I am the erstwhile American painter Rabo Karabekian, a one-eyed man. I was born of immigrant parents in San Ignacio, California, in 1916. I begin this autobiography seventy-one years later. To those unfamiliar with the ancient mysteries of arithmetic, that makes this year 1987.
I was not born a cyclops. I was deprived of my left eye while commanding a platoon of Army Engineers, curiously enough artists of one sort or another in civilian life, in Luxembourg near the end of World War Two. We were specialists in camouflage, but at that time were fighting for our lifes as ordinary infantry. The unit was composed of artists, since it was the theory of someone in the Army that we would be especially good at camouflage.
And so we were! And we were! What hallucinations we gave the Germans as to what was dangerous to them behind our lines, and what was not. Yes, and we were allowed to live like artists, too, hilariously careless in matters of dress and military courtesy. We were never attached to a unit as quotidian as a division or even a corps. We were under orders which came directly from the Supreme Headquarters of the Allied Expeditionary Force, which assigned us temporarily to this or that general, who had heard of our astonishing illusions. He was our patron for just a little while, permissive and fascinated and finally grateful.
Then off we went again.
Since I had joined the regular Army and become a lieutenant two years before the United States backed into the war, I might have attained the rank of lieutenant colonel at least by the end of the wear. But I refused all promotions beyond captain in order to remain with my happy family of thirty-six men. That was my first experience with a family that large. My second came after the war, when I found myself a friend and seeming peer of those American painters who have now entered art history as founders of the Abstract Expressionist school.
My mother and father had families bigger than those two of mine back in the Old World--and of course their relatives back there were blood relatives. They lost their blood relatives to a massacre by the Turkish Empire of about one million of its Armenian citizens, who were thought to be treacherous for two reasons: first because they were clever and educated, and second because so many of them had relatives on the other side of Turkey's border with its enemy, the Russian Empire.
It was an age of Empires. So is this one, not all that well disguised.
The German Empire, allied with the Turks, sent impassive military observers to evaluate this century's first genocide, a word which did not exist in any language then. The word is now understood everywhere to mean a carefully planned effort to kill every member, be it man, woman, or child, of a perceived subfamily of the human race.
The problems presented by such ambitious projects are purely industrial: how to kill that many big, resourceful animals cheaply and quickly, make sure that nobody gets away, and dispose of mountains of meat and bones afterwards. The Turks, in their pioneering effort, had neither the aptitude for really big business nor the specialized machinery required. The Germans would exhibit both par excellence only one quarter of a century later. The Turks simply took all the Armenians they could find in their homes or places of work or refreshment or play or worship or education or whatever, marched them out into the countryside, and kept them away from food and water and shelter, and shot and bashed them and so on until they all appeared to be dead.
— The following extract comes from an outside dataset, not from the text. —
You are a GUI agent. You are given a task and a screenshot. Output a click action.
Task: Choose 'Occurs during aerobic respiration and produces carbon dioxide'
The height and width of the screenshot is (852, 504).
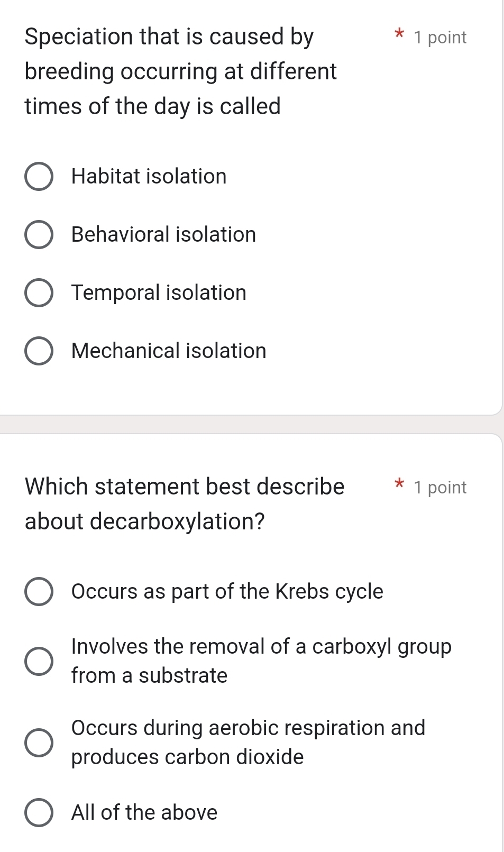[38, 742]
It was up to dogs and vultures and rodents and so on, and finally worms, to clean up the mess afterwards.
My mother, who wasn't yet my mother, only pretended to be dead among the corpses.
My father, who wasn't yet her husband, hid in the shit and piss of a privy behind the schoolhouse where he was a teacher when the soldiers came. The school day was over, and my father-to-be was all alone in the schoolhouse writing poetry, he told me one time. Then he heard the soldiers coming and understood what they meant to do. Father never saw or heard the actual killing. For him, the stillness of the village, of which he was the only inhabitant at nightfall, all covered with shit and piss, was his most terrible memory of the massacre.
Although my mother's memories from the Old World were more gruesome than my father's, since she was right there in the killing fields, she somehow managed to put the massacre behind her and find much to like in the United States, and to daydream about a family future here.
My father never did.
I am a widower. My wife, nee Edith Taft, who was my second such, died two years ago. She left me this nineteen-room house on the waterfront of East Hampton, Long Island, which had been in her Anglo-Saxon family from Cincinnati, Ohio, for three generations. Her ancestors surely never expected it to fall into the hands of a man with a name as exotic as Rabo Karabekian.
If they haunt this place, they do it with such Episcopalian good manners that no one has so far noticed them. If I were to come upon the spook of one of them on the grand staircase, and he or she indicated that I had no rights to this house, I would say this to him or her: "Blame the Statue of Liberty."
Dear Edith and I were happily married for twenty years. She was a grandniece of William Howard Taft, the twenty-seventh president of the United States and the tenth chief justice of the Supreme Court. She was the widow of a Cincinnati sportsman and investment banker named Richard Fairbanks, Jr., himself descended from Charles Warren Fairbanks, a United States senator from Indiana and then vice-president under Theodore Roosevelt.
We came to know each other long before her husband died when I persuaded her, and him, too, although this was her property, not his, to rent their unused potato barn to me for a studio. They had never been potato farmers, of course. They had simply bought land from a farmer next door, to the north, away from the beach, in order to keep it from being developed. With it had come the potato barn.
Edith and I did not come to know each other well until after her husband died and my first wife, Dorothy, and our two sons, Terry and Henri, moved out on me. I sold our house, which was in the village of Springs, six miles north of here, and made Edith's barn not only my studio but my home.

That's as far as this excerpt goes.